Task instructions:
a – In the passage on pacemaker endocarditis, why does a long interval between pacemaker implantation and the diagnosis of endocarditis favor surgical removal of the electrodes using cardiopulmonary bypass? Answer in one to three sentences.
b – According to the passage on pacemaker endocarditis, what vegetation size often requires open surgical debridement instead of transvenous lead extraction?
c – Carry on writing the passage on pacemaker endocarditis, beginning after its last sentence.

Reading text:
== Segment start ==
Furthermore, the Heart Rhythm Society consensus statement on lead extraction emphasizes that device infections can be insidious and the only clinical manifestation may be chronic pain or local signs of infection at the pulse generator site. However, it does not indicate that the intravascular components of the system are left non-infected.[5] With rare exceptions, IE necessitates removal of the entire CIED system. Extraction of the CIED is a technically complex procedure with a risk profile including tears of the tricuspid valve, hemothorax, tamponade, pulmonary embolism, or lead migration. The presence and size of the vegetation in patients with IE are critical determinants in selecting the procedure. Vegetations <3 cm in patients with CIEDs typically do not preclude transvenous lead extraction. Conversely, vegetations ≥3 cm often require open surgical debridement.[3]

Timing from pacemaker implantation to the diagnosis of endocarditis is another variable which may favor surgical removal of the electrode system using cardiopulmonary bypass. This is because, 12 months after the implantation, the electrodes are attached to the right endocardium and are embedded in a dense fibrotic plaque, making electrode removal by direct traction dangerous.[6] Our case had a vegetation of 4.7x2.4 cm in size and the time from implantation to IE diagnosis was seven years. Therefore, our first choice was a surgical procedure. There was no growth in the blood cultures; however, this was an expected result, as the patient was on antibiotherapy, when the blood cultures were obtained.
== Segment end ==
Given information:
== Segment start ==
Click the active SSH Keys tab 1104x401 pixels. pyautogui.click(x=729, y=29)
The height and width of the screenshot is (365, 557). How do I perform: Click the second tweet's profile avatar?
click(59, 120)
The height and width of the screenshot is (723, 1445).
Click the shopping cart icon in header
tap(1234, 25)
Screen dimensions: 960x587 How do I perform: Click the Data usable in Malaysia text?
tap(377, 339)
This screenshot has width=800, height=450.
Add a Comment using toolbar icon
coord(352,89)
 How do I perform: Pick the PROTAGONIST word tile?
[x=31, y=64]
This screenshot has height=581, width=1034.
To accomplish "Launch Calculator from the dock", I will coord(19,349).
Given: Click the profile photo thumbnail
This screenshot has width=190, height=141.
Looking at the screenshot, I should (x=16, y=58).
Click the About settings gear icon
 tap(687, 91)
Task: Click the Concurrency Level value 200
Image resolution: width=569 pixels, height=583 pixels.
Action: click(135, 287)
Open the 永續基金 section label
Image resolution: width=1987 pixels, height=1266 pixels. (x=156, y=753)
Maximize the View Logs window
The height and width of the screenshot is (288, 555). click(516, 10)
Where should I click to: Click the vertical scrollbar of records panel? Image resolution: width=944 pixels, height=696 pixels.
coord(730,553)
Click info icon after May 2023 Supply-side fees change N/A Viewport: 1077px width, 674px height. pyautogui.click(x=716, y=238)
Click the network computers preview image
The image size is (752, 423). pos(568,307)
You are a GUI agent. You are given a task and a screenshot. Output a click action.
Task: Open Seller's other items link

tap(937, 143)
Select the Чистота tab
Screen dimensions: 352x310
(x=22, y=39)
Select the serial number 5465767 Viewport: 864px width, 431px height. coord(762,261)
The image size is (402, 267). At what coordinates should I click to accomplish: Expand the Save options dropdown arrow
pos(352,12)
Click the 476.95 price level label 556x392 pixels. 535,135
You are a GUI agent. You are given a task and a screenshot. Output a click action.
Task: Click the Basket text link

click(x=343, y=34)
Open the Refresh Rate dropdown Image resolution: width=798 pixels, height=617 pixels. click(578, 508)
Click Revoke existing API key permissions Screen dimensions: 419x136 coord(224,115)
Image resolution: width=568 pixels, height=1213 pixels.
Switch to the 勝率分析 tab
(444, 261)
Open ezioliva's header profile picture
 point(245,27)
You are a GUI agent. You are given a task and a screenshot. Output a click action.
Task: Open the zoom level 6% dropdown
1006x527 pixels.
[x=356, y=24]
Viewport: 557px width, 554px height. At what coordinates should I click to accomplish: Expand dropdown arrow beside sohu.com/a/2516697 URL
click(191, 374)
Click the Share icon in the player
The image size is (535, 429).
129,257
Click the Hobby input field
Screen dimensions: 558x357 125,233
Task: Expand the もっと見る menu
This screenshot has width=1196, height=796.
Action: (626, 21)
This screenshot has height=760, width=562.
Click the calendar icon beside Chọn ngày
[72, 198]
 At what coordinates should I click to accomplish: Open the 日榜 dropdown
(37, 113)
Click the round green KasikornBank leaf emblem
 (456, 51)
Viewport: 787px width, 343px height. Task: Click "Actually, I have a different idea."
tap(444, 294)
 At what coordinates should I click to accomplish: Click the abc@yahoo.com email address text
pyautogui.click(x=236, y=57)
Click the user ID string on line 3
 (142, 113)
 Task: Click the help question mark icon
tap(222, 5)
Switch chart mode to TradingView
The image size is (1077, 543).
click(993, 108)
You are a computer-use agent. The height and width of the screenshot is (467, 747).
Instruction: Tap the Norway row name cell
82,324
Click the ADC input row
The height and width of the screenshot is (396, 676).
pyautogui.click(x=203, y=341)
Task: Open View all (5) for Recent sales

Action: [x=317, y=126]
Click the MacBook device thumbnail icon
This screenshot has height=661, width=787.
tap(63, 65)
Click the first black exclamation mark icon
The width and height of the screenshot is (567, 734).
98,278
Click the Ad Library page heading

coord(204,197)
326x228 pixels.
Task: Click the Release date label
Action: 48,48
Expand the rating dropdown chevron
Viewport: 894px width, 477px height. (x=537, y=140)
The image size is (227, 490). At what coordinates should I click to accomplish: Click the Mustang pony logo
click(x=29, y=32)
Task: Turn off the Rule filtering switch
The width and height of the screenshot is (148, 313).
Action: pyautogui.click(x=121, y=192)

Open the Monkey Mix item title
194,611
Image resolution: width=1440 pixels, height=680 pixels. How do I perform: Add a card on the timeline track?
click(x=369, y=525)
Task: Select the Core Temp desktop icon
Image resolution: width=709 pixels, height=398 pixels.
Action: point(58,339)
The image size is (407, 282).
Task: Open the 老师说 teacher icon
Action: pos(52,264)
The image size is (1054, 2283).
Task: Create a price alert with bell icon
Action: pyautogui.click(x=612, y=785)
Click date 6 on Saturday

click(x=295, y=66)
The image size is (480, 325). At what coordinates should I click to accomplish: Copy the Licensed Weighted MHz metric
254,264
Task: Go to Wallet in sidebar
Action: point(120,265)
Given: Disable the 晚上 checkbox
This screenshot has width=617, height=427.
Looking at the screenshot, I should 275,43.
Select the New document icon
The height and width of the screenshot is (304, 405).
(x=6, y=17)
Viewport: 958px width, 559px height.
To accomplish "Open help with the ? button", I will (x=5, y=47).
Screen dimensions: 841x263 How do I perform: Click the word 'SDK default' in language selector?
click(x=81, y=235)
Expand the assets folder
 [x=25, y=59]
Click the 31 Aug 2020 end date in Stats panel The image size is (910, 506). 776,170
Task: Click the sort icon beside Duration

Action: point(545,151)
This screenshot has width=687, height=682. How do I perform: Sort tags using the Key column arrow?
== Segment end ==
Answer list:
a – Twelve months after implantation, the electrodes are attached to the right endocardium and embedded in a dense fibrotic plaque. Pulling them out by direct traction is therefore dangerous.

b – Vegetations of 3 cm or larger.

c –
In conclusion, IE should always be kept in mind in the differential diagnosis of CIED. The diagnosis can be challenging in the absence of local signs of infection. It should also be emphasized that one can develop CIED-related infections even after several years of implantation. Our case is also unique, since there is no another case in the literature such a long time after implantation with the largest vegetation reported to date.

Declaration of conflicting interests
The authors declared no conflicts of interest with respect to the authorship and/or publication of this article.

Funding
The authors received no financial support for the research and/or authorship of this article.

References

1) Baman TS, Gupta SK, Valle JA, Yamada E. Risk factors for mortality in patients with cardiac device-related infection. Circ Arrhythm Electrophysiol 2009;2:129-34.

2) Sohail MR, Uslan DZ, Khan AH, Friedman PA, Hayes DL, Wilson WR, et al. Management and outcome of permanent pacemaker and implantable cardioverter-defibrillator infections. J Am Coll Cardiol 2007;49:1851-9.

3) Baddour LM, Epstein AE, Erickson CC, Knight BP, Levison ME, Lockhart PB, et al. Update on cardiovascular implantable electronic device infections and their management: a scientific statement from the American Heart Association. Circulation 2010;121:458-77.

4) Greenspon AJ, Le KY, Prutkin JM, Sohail MR, Vikram HR, Baddour LM, et al. Influence of vegetation size on the clinical presentation and outcome of lead-associated endocarditis: results from the MEDIC registry. JACC Cardiovasc Imaging 2014;7:541-9.

5) Wilkoff BL, Love CJ, Byrd CL, Bongiorni MG, Carrillo RG, Crossley GH, et al. Transvenous lead extraction: Heart Rhythm Society expert consensus on facilities, training, indications, and patient management: this document was endorsed by the American Heart Association (AHA). Heart Rhythm 2009;6:1085-104.

6) Horstkotte D, Follath F, Gutschik E, Lengyel M, Oto A, Pavie A, et al. Guidelines on prevention, diagnosis and treatment of infective endocarditis executive summary; the task force on infective endocarditis of the European society of cardiology. Eur Heart J 2004;25:267-76.